Beyond macroeconomics, insurers have been grappling with new investments rules introduced by the government at the end of last year.

Argentine insurers' portfolios were heavily concentrated in short-term central bank notes, known as Lebacs. But the government decided to limit insurers ability to invest in those instruments by ruling that only surplus capital could be invested in Lebacs.

"Most insurers were investing up to 50% of their portfolio in Lebacs," Albano says. "Because they were short-term local denominated instruments, which were somehow risk-free with really attractive rates."

The government decision aimed to shift insurers' investments towards sovereign and corporate bonds, as Lebacs are not public debt. But the decision wasn't well received by insurers, who had to rethink their whole investment strategy.

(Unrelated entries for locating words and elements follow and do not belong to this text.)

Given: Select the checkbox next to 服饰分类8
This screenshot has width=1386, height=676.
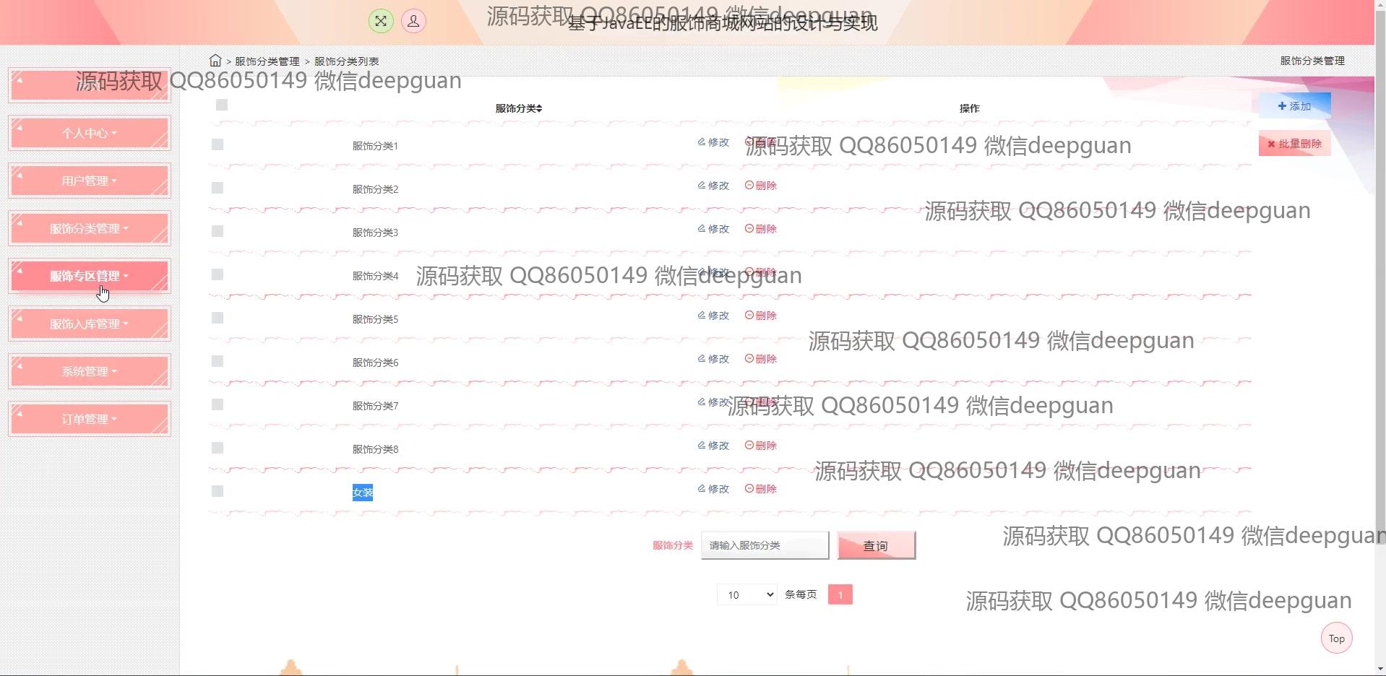Looking at the screenshot, I should click(218, 449).
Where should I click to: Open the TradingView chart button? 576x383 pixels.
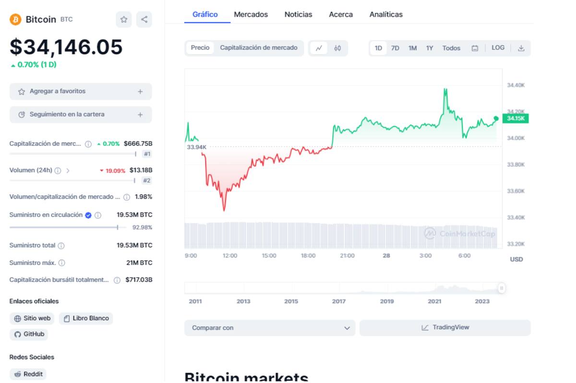pos(445,328)
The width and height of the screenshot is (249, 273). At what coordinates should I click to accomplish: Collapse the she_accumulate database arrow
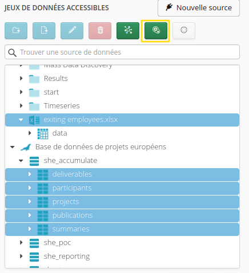click(21, 161)
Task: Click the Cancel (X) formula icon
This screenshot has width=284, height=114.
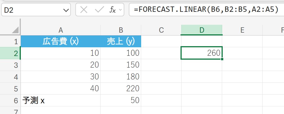Action: click(x=84, y=10)
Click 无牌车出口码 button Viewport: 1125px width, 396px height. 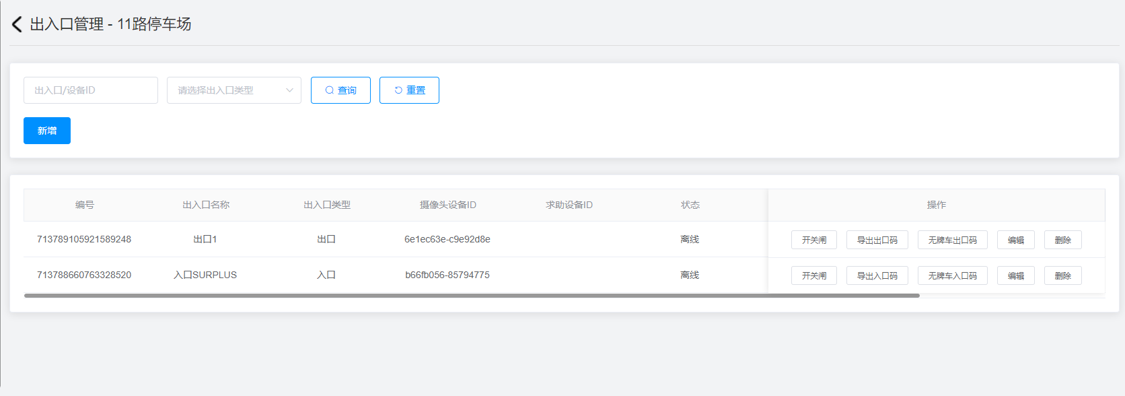point(952,240)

"We didn't like that measure at all, because it happened from one day to the next and they didn't ask us for our opinion in the matter," Albano says. "It reminded us of the former government."

Insurers found it hard to adapt to the change. The government was expected to issue debt to make the portfolio shift easier, Albano explains. While the authorities did issue a couple of bonds similar to the Lebacs characteristics, high volatility meant that they quickly stopped issuing those, and insurers are now struggling to adapt.

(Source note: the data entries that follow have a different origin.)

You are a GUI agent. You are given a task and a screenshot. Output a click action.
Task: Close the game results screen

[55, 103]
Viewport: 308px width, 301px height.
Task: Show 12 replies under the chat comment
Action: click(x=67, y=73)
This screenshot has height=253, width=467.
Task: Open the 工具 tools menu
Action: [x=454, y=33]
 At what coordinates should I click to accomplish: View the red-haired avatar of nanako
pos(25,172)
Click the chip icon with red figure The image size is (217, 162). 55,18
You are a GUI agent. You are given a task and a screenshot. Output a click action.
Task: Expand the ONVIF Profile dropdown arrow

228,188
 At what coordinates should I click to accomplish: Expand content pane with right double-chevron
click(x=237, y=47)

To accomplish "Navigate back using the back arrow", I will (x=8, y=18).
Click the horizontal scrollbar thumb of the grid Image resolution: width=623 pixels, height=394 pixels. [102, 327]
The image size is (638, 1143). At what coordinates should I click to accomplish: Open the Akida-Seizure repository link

"Some insurance companies have increased their exposure to corporate bonds, which means having more trade risk in their portfolio," Albano lamented. "But there are not many other choices. Although domestic companies are usually more aggressive when it comes to investment policies, international companies have more conservative policies as we follow our shareholders appetite."

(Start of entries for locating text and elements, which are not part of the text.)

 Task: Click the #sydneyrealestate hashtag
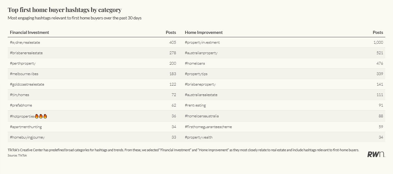pos(25,42)
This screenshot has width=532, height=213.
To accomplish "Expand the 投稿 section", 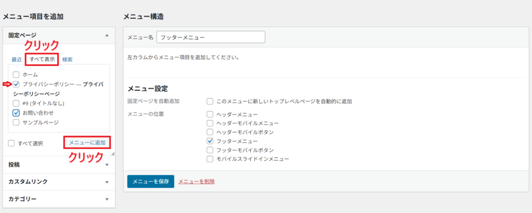I will (x=107, y=165).
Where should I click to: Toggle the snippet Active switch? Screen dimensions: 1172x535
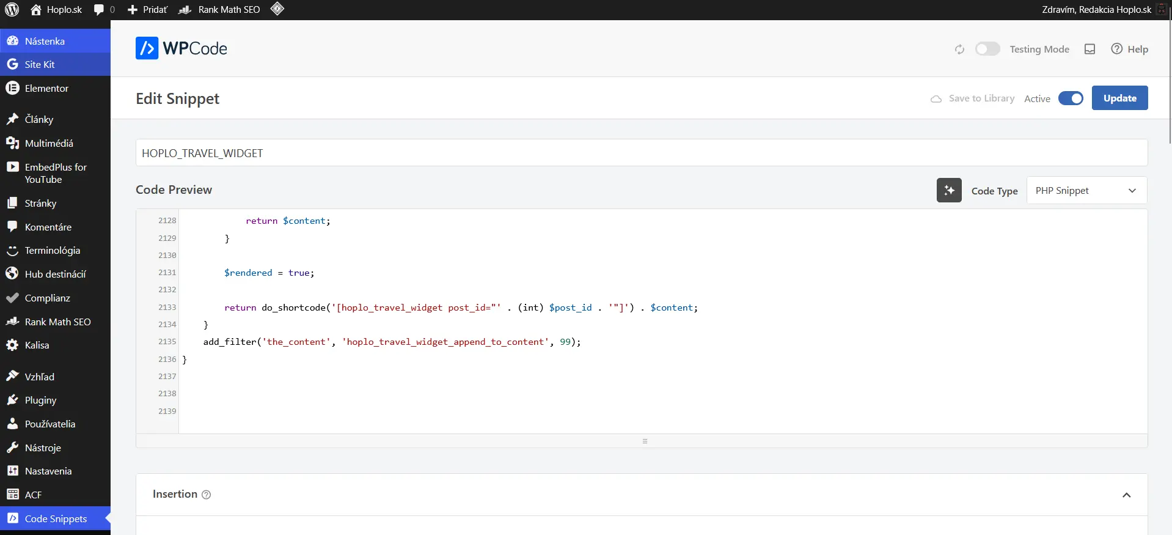coord(1070,98)
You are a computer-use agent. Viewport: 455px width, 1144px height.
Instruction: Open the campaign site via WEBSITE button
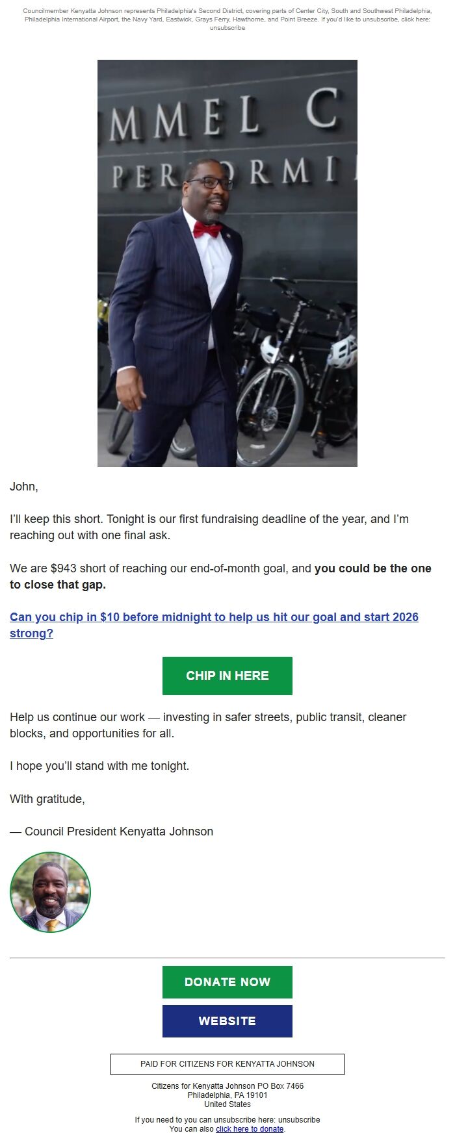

A spokesperson for MetLife Argentina told Insurance Asset Risk that the company understood the resolution to eliminate Lebacs from the list of eligible assets for insurers to be an initial move towards the country developing a risk-based capital regulation in accordance to international standards.

"MetLife's investment portfolio was always governed by the company's global policies, under which we already apply strategies based on management of assets and liabilities," the spokesperson continued. "The new measure does not affect us to a large extent. The compensation in our particular case will be with other financial instruments aimed at liquidity management that exist in the market."

The Argentine Chamber of Life and Retirement insurance companies, QBE Argentina (now Zurich), Zurich and Mapfre declined to comment on the ban on Lebacs.

Moody's, PwC, EY Prudencia Serguros did not answer our enquiries.

 

Risk-based capital requirements

Despite being the third largest economy in Latin America, Argentina is still lagging behind in terms of putting in place a risk-based capital framework for insurers, and according to Albano the country is far from reaching the level of sophistication of Solvency II.

"Capital requirement is determined as a percentage of gross written premiums (GWP)," he explains. "If you have admitted capital for 16% of GWP you are compliant, even if that is invested in long-duration foreign currency, and you are not penalised for mismatches.

"So I could have my portfolio invested in US dollars in 10-year durations, even if my liabilities are one-year duration," Albano adds.

Moving to a risk-based capital regime is likely to mean further disruption to the sector. Albano says with stricter capital requirements, half of Argentina's 180 insurance companies would not survive.

"It is an atomised market. Sooner or later there should be a consolidation in the insurance industry; the [insurance] penetration is not enough so as to have 180 companies," he says.